Extinction can happen fast but not usually fast enough for people to become alarmed. Those of us who become alarmed are the people with enough nature awareness to see it happening, bit by forest chopped bit, fewer birds. We might be alarmed because we trust scientific data, and because we know that people aren’t separate from nature, birds aren’t the only beings we’re worried about.

If there’s anything good related to the current mass extinction event, it’s that we know it is happening and we can therefore, just maybe do something about it. Part of that recognition is assessing which types of plants and animals are more threatened than others. Which species are endangered? Which animals could be on a slippery slope to becoming endangered? Knowing this information is vital for coming up with timely solutions, perhaps most of all for animals and plants truly on the brink of being lost forever. Such ultra rare and imperiled biodiversity are the “Critically Endangered“, species that, according to the IUCN, “have decreased, or will decrease by 80% within three generations”. Five bird species on the Costa Rica bird list fall into this alarming category. Two are pelagic species, two are resident, and the other one is a mystery. Here are some tips for seeing these special birds and how you can help them.

Waved Albatross (Phoebastria irrorata)

In Costa Rica, the sole tropical breeding albatross is a rare visitor to pelagic waters of the Pacific. Only a handful of records are known from Costa Rica but given the lack of coverage, could a few of these massive seabirds visit our waters more often, especially in the deeps past Cocos Island? Perhaps, but with logistics keeping trips much closer to the mainland, all a birder can do is take a pelagic trip closer to the coast and hope to hit the birding lottery. A more surefire way to witness this long-winged bird is by visiting breeding grounds on the Galapago Islands.

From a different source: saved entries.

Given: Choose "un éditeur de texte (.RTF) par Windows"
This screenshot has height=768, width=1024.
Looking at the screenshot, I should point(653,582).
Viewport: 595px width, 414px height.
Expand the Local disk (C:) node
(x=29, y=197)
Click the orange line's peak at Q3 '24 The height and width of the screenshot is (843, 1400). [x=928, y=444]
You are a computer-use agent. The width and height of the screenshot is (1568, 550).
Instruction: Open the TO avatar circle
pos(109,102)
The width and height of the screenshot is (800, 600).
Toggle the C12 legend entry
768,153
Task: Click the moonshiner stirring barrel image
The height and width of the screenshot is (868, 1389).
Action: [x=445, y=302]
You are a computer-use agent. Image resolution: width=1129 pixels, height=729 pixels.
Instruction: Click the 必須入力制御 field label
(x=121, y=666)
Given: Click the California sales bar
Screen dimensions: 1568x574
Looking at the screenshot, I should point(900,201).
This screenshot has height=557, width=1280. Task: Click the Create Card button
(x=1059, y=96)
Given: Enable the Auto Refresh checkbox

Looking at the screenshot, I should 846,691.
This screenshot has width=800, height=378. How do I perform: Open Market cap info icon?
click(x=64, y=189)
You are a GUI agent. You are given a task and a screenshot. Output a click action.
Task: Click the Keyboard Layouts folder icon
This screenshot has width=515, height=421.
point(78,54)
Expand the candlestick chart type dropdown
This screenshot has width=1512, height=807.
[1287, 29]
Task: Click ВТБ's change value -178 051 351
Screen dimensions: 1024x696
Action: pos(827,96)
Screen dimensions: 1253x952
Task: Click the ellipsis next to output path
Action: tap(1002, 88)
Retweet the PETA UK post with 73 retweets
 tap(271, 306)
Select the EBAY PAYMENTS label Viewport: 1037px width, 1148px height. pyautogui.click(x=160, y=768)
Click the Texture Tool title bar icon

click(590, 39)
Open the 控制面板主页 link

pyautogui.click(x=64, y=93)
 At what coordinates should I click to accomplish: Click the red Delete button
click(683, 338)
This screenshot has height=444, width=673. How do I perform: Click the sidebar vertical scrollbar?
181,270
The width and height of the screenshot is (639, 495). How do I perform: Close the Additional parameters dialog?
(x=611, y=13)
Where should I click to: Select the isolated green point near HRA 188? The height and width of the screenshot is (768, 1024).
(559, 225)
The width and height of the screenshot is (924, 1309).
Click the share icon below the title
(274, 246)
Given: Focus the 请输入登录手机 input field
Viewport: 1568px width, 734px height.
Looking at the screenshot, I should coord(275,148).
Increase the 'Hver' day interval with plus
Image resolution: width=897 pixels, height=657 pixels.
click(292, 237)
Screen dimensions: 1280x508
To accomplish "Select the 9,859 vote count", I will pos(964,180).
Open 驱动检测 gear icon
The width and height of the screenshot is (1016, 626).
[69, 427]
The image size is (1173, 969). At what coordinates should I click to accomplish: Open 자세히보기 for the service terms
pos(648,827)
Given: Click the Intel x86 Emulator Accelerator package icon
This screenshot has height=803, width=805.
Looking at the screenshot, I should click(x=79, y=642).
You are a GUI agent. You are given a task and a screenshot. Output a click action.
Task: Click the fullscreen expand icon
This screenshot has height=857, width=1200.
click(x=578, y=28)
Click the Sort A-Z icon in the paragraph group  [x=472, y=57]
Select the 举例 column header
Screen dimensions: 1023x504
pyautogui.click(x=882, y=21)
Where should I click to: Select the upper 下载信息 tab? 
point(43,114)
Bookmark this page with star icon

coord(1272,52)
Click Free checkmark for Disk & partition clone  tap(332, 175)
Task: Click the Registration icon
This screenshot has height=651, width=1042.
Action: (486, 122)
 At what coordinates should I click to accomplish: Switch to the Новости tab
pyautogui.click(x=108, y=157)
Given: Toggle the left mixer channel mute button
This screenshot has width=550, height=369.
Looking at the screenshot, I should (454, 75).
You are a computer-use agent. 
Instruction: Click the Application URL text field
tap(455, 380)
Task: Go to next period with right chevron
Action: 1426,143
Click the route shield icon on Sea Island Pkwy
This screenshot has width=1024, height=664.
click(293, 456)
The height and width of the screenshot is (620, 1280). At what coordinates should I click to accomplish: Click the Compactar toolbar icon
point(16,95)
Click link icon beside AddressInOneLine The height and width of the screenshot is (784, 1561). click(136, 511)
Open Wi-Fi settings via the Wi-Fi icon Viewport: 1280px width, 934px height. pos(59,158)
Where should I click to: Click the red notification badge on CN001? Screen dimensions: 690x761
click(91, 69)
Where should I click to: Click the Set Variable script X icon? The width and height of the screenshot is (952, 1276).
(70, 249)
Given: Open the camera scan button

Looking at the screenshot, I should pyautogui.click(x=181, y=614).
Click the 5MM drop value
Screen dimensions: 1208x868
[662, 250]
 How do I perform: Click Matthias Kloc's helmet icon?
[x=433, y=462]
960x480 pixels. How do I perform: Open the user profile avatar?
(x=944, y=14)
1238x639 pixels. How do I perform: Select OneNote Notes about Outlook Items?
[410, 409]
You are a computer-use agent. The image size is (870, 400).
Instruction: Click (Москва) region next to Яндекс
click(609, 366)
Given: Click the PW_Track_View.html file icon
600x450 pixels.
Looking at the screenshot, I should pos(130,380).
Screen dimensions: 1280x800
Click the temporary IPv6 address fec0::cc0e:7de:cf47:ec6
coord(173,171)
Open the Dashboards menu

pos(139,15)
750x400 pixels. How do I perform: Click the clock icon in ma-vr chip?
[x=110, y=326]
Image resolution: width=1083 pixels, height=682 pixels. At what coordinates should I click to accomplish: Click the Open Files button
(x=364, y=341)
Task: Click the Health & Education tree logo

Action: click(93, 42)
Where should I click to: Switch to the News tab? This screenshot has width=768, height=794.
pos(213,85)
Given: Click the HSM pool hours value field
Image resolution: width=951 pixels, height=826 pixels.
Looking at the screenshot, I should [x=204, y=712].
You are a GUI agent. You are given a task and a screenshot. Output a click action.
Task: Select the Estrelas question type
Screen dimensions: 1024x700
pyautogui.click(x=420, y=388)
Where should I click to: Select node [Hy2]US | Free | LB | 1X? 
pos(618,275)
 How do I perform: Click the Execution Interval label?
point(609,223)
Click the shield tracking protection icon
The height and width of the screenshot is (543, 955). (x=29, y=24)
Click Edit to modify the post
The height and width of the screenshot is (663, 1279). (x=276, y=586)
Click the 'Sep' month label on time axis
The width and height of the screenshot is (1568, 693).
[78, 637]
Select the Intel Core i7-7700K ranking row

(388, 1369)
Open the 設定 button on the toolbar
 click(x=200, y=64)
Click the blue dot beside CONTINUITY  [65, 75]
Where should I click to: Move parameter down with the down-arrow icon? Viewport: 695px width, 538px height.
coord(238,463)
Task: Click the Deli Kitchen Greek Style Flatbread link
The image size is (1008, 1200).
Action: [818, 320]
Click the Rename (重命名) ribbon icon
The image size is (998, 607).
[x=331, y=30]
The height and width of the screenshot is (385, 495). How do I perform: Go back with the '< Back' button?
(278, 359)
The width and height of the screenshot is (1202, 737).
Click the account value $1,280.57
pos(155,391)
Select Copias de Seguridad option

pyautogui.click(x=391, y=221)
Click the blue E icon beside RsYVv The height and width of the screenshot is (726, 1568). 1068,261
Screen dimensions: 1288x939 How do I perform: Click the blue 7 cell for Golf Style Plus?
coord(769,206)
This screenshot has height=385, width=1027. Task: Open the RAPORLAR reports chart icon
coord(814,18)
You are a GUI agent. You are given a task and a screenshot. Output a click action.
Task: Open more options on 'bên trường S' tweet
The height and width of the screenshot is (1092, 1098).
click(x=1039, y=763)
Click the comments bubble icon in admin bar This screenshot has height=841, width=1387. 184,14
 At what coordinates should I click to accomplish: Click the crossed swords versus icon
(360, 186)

There appear to be two main threats to this species; being accidentally hooked on fishing lines and in drift nets, and waters warming quicker than it can adapt to (hello climate crisis). A couple of ways to help the Waved Albatross is by supporting organizations such as the Galapagos Conservation Trust and the American Bird Conservancy. Both of these organizations have initiatives that work towards and provide solutions to the main threats faced by this magnificent bird.

Galapagos Petrel (Pterodroma phaeopygia)

Formerly known as the Dark-rumped Petrel, this master of ocean flight used to be lumped with the Hawaiian Petrel. In Costa Rica, the bird is rarely seen in pelagic waters of the Pacific. The two best ways to find it when visiting Costa Rica are: taking a trip to Cocos Island, and watching pelagic seabird flocks associated with tuna and dolphins. As this petrel is more likelyto occur well offshore, the trip to Cocos is the best way to see one in Costa Rica. Take the 36 hour trip and you can also watch for it at night (when it may actively forage)! However, birders should definitely keep an eye out for this petrel during pelagic trips that reach or pass the continental shelf. There is at least one report from one such trip; a bird seen and photographed in a large raft of shearwaters.

This petrel is mostly threatened by invasive species on its Galapagos Island breeding grounds, and potential changes related to warming of the waters it inhabits. Fortunately, predator removal programs in the Galapagos are taking place and further support of such programs as well as seabird conservation efforts on and near the Galapagos should help.

Great Green Macaw (Ara ambiguus)


Thankfully, this fancy bird is much easier to see than the previous pair of oceanic species. Go birding at any number of sites in the Caribbean lowlands and a birder has a fair chance of hearing the resounding calls of this majestic bird. Wait long enough and it may fly into view on slowly flapping wings and reveal its huge, surreal appearance. Fortunately, for the moment, the Great Green is still fairly easy to see around forested sites in the Sarapiqui region, Tortuguero, Boca Tapada, and near Puerto Viejo de Talamanca. This far ranging species can also occur at any number of additional sites in the Caribbean lowlands and foothills of Costa Rica. During the wet season, they can also visit sites around Virgen del Socorro, Braulio Carrillo, and other areas with foothill rainforest.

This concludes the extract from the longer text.